WHAT IS NEEDED. From the very first line of the data to the line containing "WhatsApp (0)7710 513500 (797, 2194)", retype everything exactly, leaving the pictures behind.

DATA RECORDS.
Start of Block

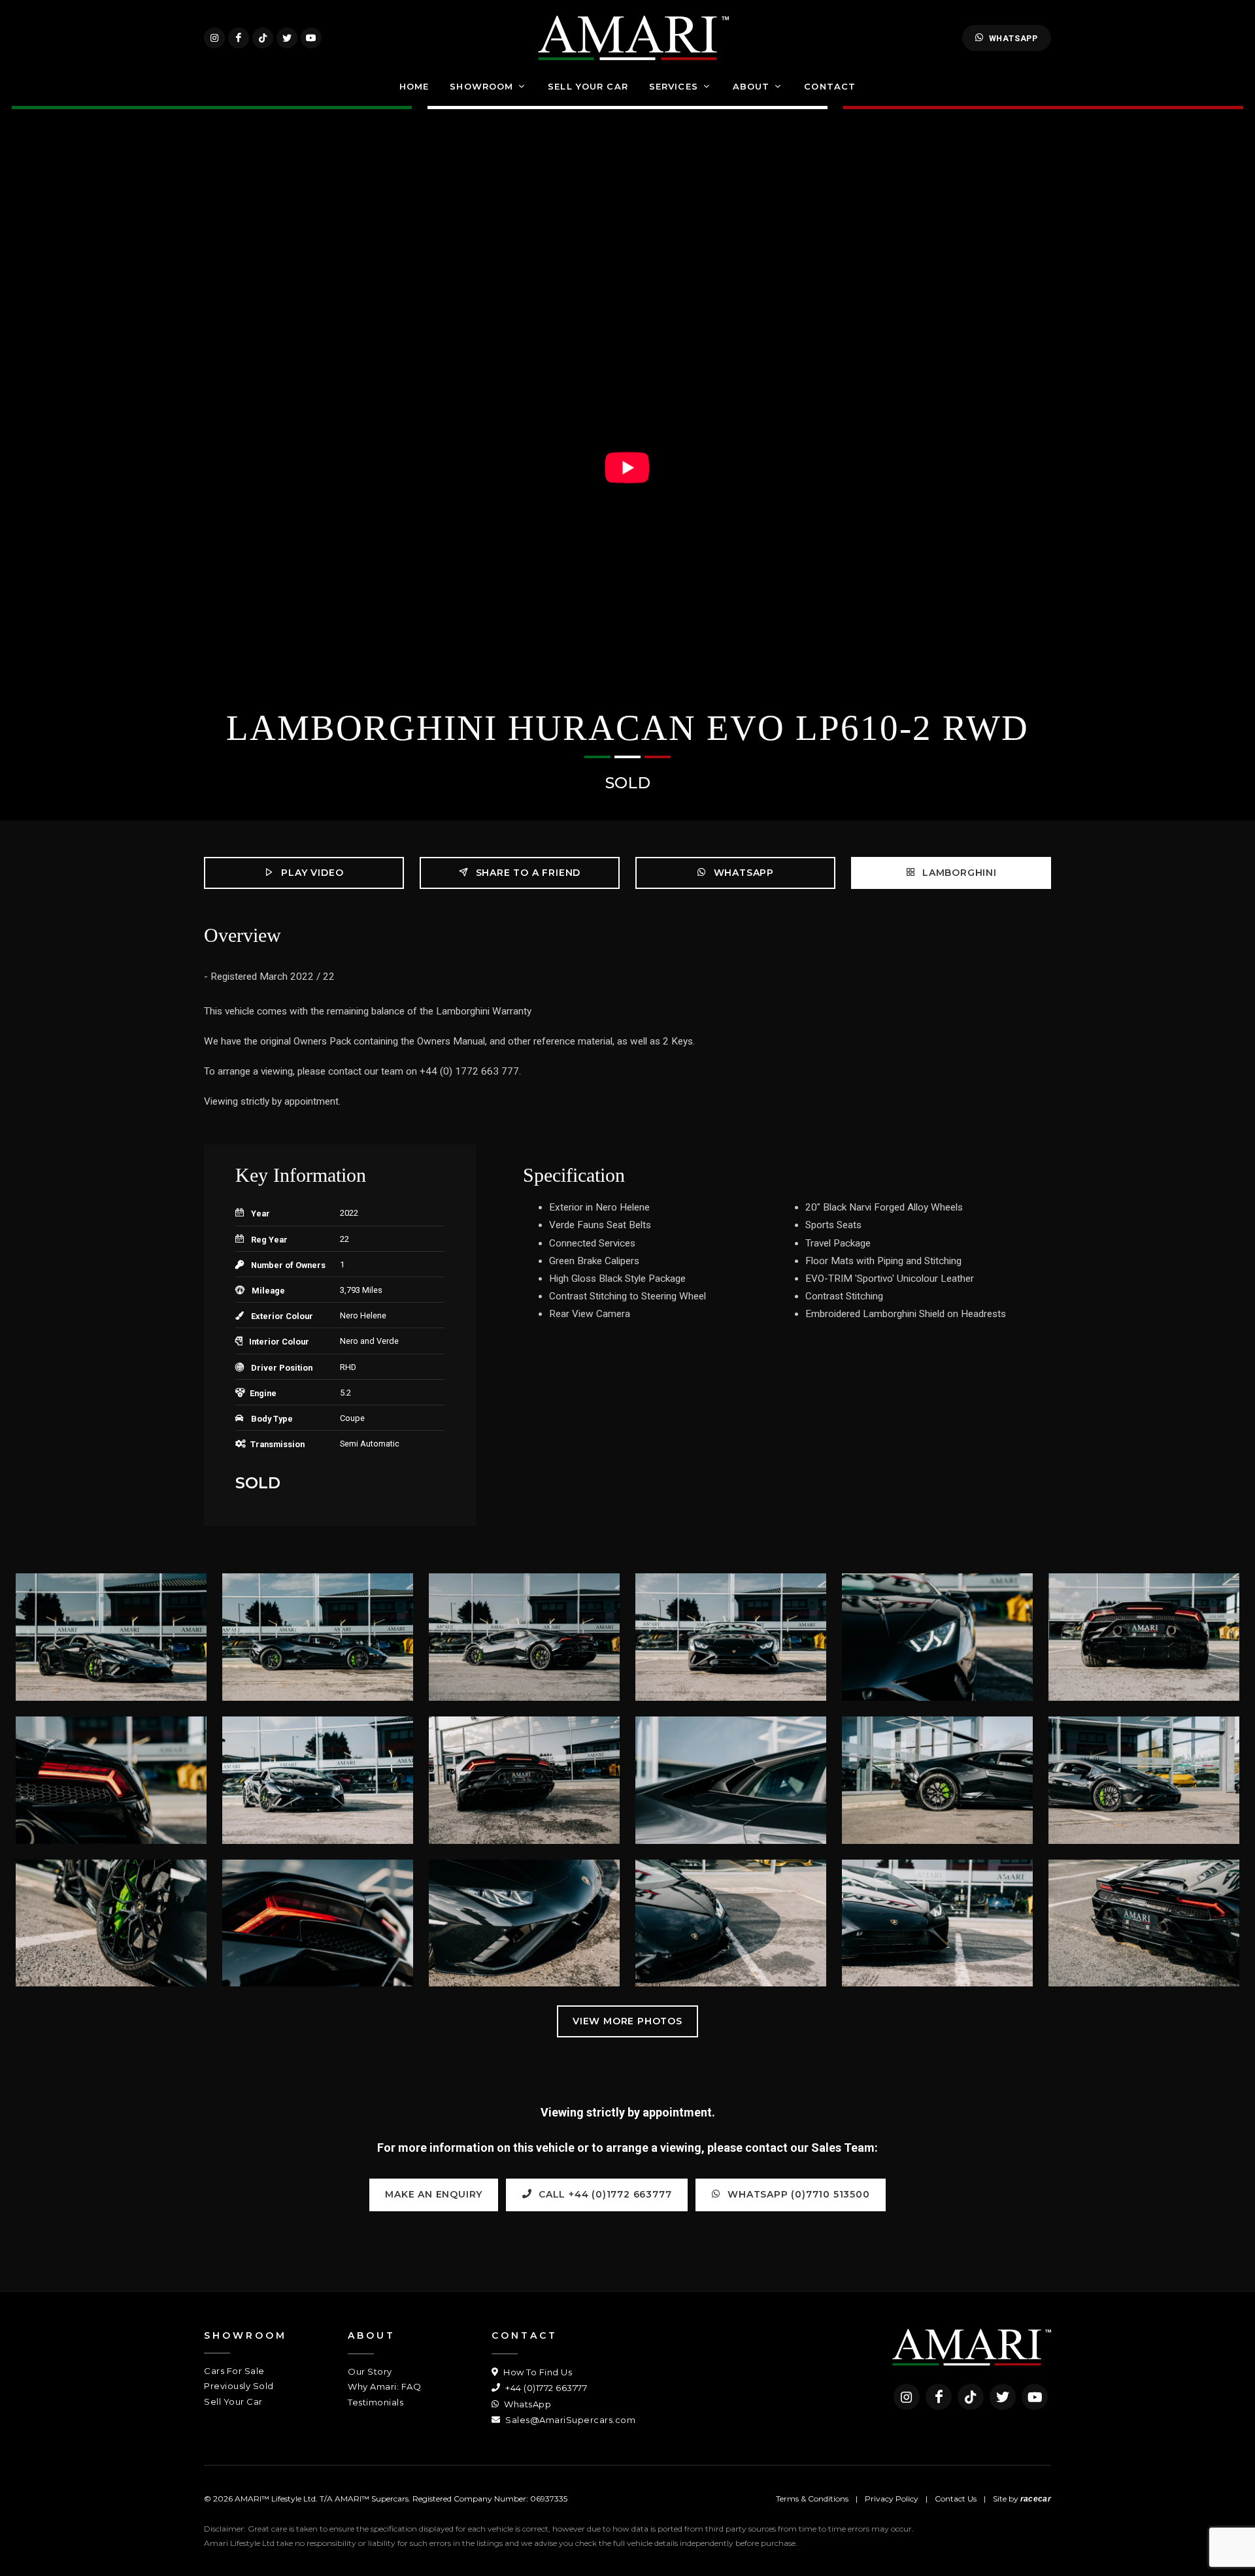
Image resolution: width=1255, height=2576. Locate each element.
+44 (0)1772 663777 (545, 2388)
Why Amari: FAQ (384, 2386)
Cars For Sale (234, 2371)
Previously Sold (239, 2386)
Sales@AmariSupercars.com (569, 2420)
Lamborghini (958, 872)
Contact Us (956, 2498)
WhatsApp (1013, 38)
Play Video (311, 872)
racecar (1035, 2498)
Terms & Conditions (812, 2498)
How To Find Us (536, 2372)
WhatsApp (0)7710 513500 (797, 2194)
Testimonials (375, 2402)
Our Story (370, 2371)
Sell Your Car (233, 2401)
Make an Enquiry (433, 2194)
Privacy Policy (891, 2498)
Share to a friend (526, 872)
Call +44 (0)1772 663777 (603, 2194)
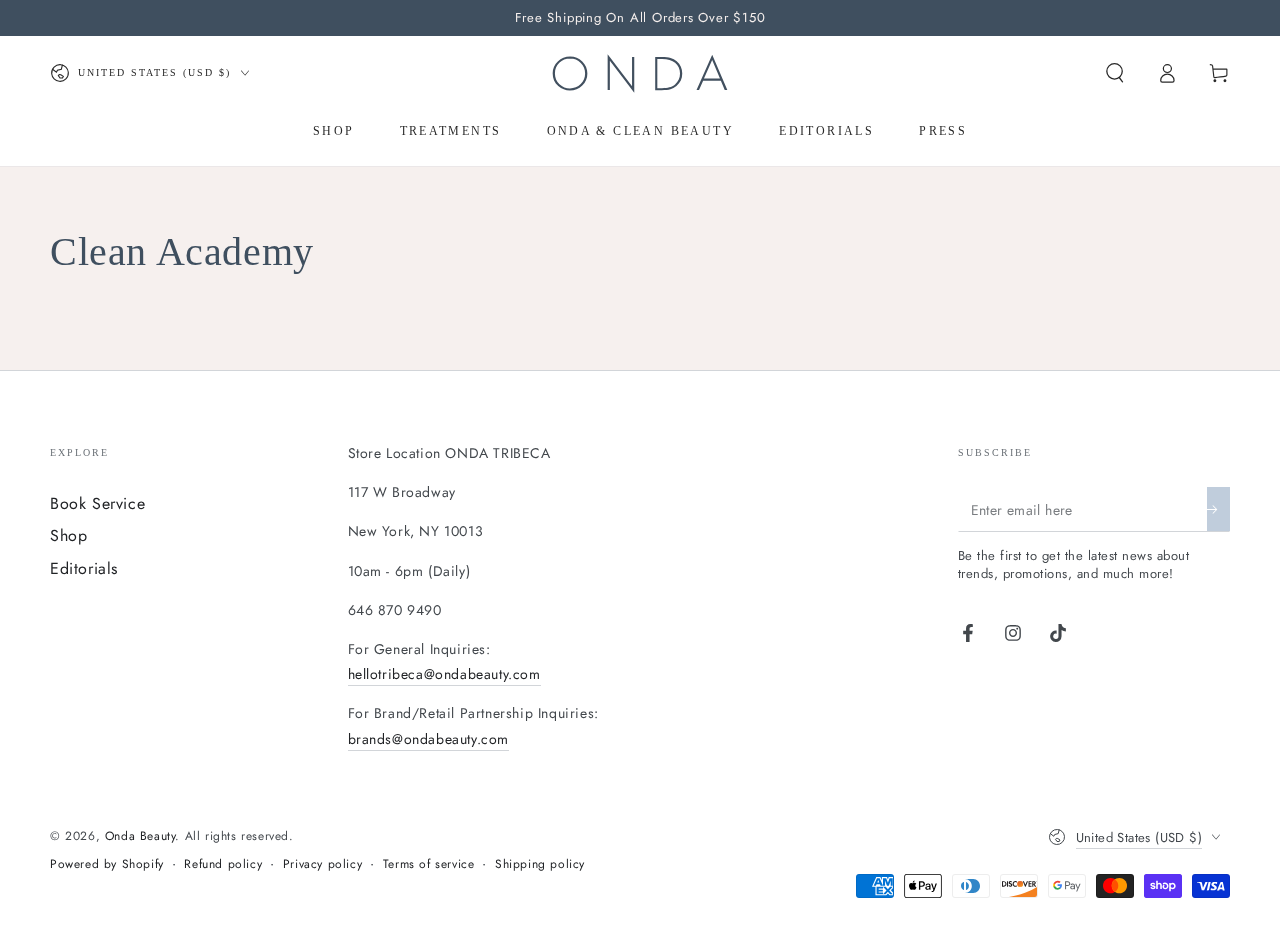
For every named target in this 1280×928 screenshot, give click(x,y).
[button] (1115, 73)
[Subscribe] (1218, 509)
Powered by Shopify (107, 864)
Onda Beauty (140, 836)
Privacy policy (322, 864)
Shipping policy (540, 864)
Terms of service (429, 864)
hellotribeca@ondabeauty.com (444, 674)
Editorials (84, 568)
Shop (68, 535)
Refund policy (223, 864)
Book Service (97, 503)
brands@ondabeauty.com (429, 739)
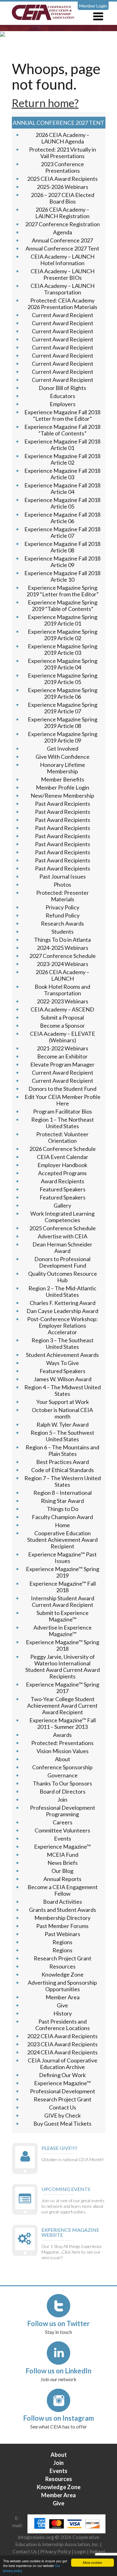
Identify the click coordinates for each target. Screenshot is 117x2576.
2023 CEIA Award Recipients (62, 2044)
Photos (62, 884)
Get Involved (62, 748)
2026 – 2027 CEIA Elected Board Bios (62, 198)
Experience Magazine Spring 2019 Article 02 (62, 634)
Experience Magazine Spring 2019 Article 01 (62, 620)
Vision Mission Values (63, 1751)
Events (62, 1838)
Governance (62, 1775)
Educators (62, 395)
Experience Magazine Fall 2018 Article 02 (62, 459)
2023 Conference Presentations (62, 167)
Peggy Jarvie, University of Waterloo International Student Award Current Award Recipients (62, 1666)
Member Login (93, 5)
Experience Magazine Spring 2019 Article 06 (62, 693)
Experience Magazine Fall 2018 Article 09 (62, 561)
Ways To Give (62, 1362)
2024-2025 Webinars (62, 947)
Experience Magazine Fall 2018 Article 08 (62, 547)
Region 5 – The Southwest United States (62, 1436)
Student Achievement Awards (62, 1354)
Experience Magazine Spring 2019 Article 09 (62, 737)
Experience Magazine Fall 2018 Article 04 (62, 488)
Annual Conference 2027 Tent (62, 248)
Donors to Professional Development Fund (62, 1262)
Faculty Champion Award (62, 1516)
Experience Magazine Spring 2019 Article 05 (62, 678)
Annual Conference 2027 (62, 240)
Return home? (45, 102)
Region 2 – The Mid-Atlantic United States (62, 1291)
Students (62, 931)
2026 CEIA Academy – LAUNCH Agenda (62, 138)
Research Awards (62, 923)
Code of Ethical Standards (62, 1469)
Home (62, 1525)
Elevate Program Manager (62, 1064)
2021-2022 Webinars (62, 1048)
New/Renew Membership (62, 795)
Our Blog (62, 1870)
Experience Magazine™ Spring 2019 (62, 1572)
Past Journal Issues (62, 876)
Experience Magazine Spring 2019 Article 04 (62, 664)
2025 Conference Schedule (62, 1228)
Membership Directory (62, 1917)
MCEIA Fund (62, 1854)
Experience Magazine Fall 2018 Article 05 (62, 503)
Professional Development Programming (62, 1811)
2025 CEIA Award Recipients (62, 178)
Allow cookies (92, 2562)
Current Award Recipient (62, 315)
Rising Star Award (62, 1500)
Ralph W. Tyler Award (63, 1424)
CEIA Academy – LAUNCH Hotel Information (63, 259)
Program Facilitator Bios (62, 1111)
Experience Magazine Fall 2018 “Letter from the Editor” (62, 415)
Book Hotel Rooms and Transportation (62, 990)
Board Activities (62, 1901)
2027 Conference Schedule (62, 955)
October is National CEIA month (62, 1413)
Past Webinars (62, 1934)
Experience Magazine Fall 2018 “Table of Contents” (62, 430)
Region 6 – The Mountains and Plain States (62, 1450)
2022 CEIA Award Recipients (62, 2036)
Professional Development (62, 2091)
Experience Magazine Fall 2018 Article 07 (62, 532)
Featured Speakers (62, 1189)
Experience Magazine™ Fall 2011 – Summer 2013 (62, 1723)
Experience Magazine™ (62, 1846)
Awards (62, 1734)
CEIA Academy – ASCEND (62, 1009)
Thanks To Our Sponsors (62, 1783)
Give (62, 2005)
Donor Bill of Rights (62, 387)
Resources (62, 1966)
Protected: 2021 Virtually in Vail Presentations (62, 152)
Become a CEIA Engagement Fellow (62, 1890)
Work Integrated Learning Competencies (62, 1216)
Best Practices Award (62, 1461)
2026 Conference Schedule (62, 1148)
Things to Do (62, 1508)
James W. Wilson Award (62, 1379)
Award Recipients (62, 1181)
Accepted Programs (62, 1173)
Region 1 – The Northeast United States (62, 1122)
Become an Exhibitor (62, 1056)
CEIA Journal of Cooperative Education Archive (62, 2063)
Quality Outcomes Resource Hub (62, 1276)
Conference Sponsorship (62, 1767)
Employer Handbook (62, 1164)
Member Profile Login (62, 787)
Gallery (62, 1205)
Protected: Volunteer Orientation (62, 1137)
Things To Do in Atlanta (62, 939)
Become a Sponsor (62, 1025)
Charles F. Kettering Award (62, 1302)
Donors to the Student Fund (62, 1088)
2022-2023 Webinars (62, 1001)
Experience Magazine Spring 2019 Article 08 (62, 722)
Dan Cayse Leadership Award (62, 1310)
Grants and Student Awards (62, 1909)
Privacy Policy (62, 907)
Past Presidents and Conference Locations (62, 2024)
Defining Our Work (62, 2075)
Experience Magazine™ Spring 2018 (62, 1645)
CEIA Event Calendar (62, 1156)
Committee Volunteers (62, 1830)
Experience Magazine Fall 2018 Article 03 (62, 474)
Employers (63, 404)
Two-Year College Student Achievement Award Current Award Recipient (62, 1705)
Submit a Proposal (62, 1017)
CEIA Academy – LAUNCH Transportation (63, 289)
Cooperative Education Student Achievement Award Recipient (62, 1540)
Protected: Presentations (62, 1742)
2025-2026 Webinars (62, 186)
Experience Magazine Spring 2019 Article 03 (62, 649)
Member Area (63, 1997)
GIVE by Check (62, 2115)
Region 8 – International (62, 1492)
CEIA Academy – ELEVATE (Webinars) (62, 1037)
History (62, 2013)
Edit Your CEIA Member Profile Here (62, 1100)
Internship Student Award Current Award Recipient (62, 1601)
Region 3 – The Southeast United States (63, 1343)
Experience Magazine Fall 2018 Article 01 (62, 444)
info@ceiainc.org (36, 2537)
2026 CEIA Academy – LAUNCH (62, 975)
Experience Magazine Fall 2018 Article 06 (62, 517)
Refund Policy (63, 915)
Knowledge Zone (62, 1974)
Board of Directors (62, 1791)
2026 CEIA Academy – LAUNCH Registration (62, 212)
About (62, 1759)
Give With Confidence (63, 756)
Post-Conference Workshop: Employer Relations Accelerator (62, 1325)
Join (62, 1799)
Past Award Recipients (62, 803)
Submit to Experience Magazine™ (63, 1616)
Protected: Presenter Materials (62, 896)
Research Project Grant (62, 1958)
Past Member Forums (62, 1925)
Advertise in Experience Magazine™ (62, 1630)
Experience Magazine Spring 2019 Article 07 (62, 708)
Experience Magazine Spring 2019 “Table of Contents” (62, 605)
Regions (62, 1942)
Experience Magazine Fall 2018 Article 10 (62, 576)
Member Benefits (62, 779)
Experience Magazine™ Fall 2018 (62, 1586)
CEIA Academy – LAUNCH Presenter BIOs (63, 274)
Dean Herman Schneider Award (62, 1247)
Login (80, 2551)
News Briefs (62, 1862)
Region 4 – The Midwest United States (62, 1390)
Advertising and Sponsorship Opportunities (62, 1985)
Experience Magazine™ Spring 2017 (62, 1687)
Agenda (62, 232)
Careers (62, 1822)
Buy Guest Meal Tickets (62, 2123)
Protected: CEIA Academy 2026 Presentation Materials (62, 303)
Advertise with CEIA (62, 1236)
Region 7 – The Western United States (62, 1481)
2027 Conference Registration (62, 224)
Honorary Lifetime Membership (62, 768)
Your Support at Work (62, 1401)
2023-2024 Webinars (62, 963)
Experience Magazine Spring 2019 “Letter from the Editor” (63, 591)
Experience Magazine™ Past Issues (62, 1557)
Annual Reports (62, 1878)
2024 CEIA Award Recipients (62, 2052)
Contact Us (62, 2107)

End of Block

EXERCISE RESPONSE.
Image resolution: width=1255, height=2576. Locate each element.
+44 (0)1772 663777 (545, 2388)
Why Amari: FAQ (384, 2386)
Cars For Sale (234, 2371)
Previously Sold (239, 2386)
Sales@AmariSupercars.com (569, 2420)
Lamborghini (958, 872)
Contact Us (956, 2498)
WhatsApp (1013, 38)
Play Video (311, 872)
racecar (1035, 2498)
Terms & Conditions (812, 2498)
How To Find Us (536, 2372)
WhatsApp (0)7710 513500 (797, 2194)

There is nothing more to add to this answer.